Fintech startup instant message platform Symphony is hearing the sound of trumpets coming from NY Regulators and Bloomberg-challenger backed by consortium of banks now being  questioned about deletion and encryption process.

MarketsMuse curators might be a little slow this week in view of following delayed post regarding the roll-out of the instant message chat platform built by a consortium of top banks and intended to displace their dependence on Bloomberg LP…but better late than never…As Symphony Communications Services prepares to launch its much-anticipated messaging service, New York’s financial regulator is raising questions about whether the system can assure that bank communication records will be preserved for overseers.  The following is courtesy of American Banker.

NY State Regulator Anthony Albanese
NY State Regulator Anthony Albanese

In a letter to Symphony CEO David Gurle (blog post title image), Acting Superintendent of the New York State Department of Financial Services Anthony Albanese asked for further information about Symphony’s document retention capabilities, policies and features.

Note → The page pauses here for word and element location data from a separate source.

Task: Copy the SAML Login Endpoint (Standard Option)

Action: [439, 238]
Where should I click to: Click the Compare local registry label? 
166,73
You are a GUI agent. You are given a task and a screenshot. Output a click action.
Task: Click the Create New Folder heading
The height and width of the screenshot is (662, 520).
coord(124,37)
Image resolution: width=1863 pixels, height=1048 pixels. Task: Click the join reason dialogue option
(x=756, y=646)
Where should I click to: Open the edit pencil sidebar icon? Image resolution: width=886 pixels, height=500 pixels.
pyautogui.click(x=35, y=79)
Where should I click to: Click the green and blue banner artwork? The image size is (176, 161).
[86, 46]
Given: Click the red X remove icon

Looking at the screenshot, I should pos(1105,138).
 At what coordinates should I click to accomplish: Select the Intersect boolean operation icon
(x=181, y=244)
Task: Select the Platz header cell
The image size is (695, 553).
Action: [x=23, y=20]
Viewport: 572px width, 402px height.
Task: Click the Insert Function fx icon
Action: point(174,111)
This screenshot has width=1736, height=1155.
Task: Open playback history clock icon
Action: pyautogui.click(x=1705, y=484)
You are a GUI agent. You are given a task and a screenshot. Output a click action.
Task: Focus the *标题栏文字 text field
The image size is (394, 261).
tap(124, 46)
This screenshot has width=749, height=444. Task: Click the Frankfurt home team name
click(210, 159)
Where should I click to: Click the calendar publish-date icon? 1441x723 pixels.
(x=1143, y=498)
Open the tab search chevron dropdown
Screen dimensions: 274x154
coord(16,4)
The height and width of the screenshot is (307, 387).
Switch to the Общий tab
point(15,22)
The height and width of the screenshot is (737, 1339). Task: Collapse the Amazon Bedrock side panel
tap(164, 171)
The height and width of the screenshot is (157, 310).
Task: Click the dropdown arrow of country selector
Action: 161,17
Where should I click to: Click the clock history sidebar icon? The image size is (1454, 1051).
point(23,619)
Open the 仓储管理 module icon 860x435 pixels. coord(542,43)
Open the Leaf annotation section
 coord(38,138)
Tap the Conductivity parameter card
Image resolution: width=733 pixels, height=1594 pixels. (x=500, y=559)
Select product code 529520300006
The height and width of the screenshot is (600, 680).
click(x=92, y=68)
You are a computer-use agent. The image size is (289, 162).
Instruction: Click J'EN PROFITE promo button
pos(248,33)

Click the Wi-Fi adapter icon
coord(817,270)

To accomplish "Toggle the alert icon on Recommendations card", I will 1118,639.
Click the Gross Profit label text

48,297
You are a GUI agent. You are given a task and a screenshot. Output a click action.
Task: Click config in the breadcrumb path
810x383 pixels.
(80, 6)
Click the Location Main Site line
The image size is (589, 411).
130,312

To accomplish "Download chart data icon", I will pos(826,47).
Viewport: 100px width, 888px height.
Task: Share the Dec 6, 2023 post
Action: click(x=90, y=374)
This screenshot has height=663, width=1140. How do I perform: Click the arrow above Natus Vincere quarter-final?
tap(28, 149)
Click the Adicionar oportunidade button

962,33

Noting that “key evidence that regulators used to uncover and investigate” benchmark manipulation schemes has been found in chat rooms, Albanese expressed concern that some banks that are under investigation for rate-rigging are investors in Symphony and have indicated they plan to use it. The letter suggests that before firms begin using a new platform for market related communications, Albanese wants to be sure regulators will still be able to access and audit communications in the event that a firm may be involved in suspicious activity.

The regulator is taking particular interest in “data deletion, end-to-end-encryption, and open source features” of the Symphony platform, the letter said. Albanese said the department would also follow up with banks, requiring them to describe “how they will ensure that messages created using Symphony products will be retained.” The department said it plans to review banks’ responses about their plans to assess whether or not encryption could be used to obstruct regulatory and compliance review, whether firms plan to use deletion capabilities, and whether banks can ensure that employees won’t use open source capabilities “to circumvent compliance controls and regulatory review.”

In an emailed response, Symphony’s Gurley said the platform was designed with compliance in mind, and said the company plans to fully explain Symphony’s technology and its capabilities to regulators.

“Symphony is built on a foundation of security, compliance and privacy features that were built to enable our financial services and enterprise customers to meet their regulatory requirements,” the statement said, according to American Banker. “We look forward to explaining the various aspects of our communications platform to the New York Department of Financial Services.”

Led by Goldman, a group of financial firms invested $66 million in Symphony. The group, in turn, acquired Perzo Inc., a Palo Alto, Calif., company founded in 2012. Goldman, which led the investment among the financial firms, contributed its own internal-messaging developments to the venture.

In addition to Goldman, Bank of America Corp., Bank of New York Mellon Corp., BlackRock Inc., Citadel LLC, Citigroup Inc., Credit Suisse Group AG, Deutsche Bank AG, J.P. Morgan Chase & Co., Jefferies LLC, Maverick Capital Ltd., Morgan Stanley, Nomura Holdings Inc. and Wells Fargo & Co. invested in Symphony.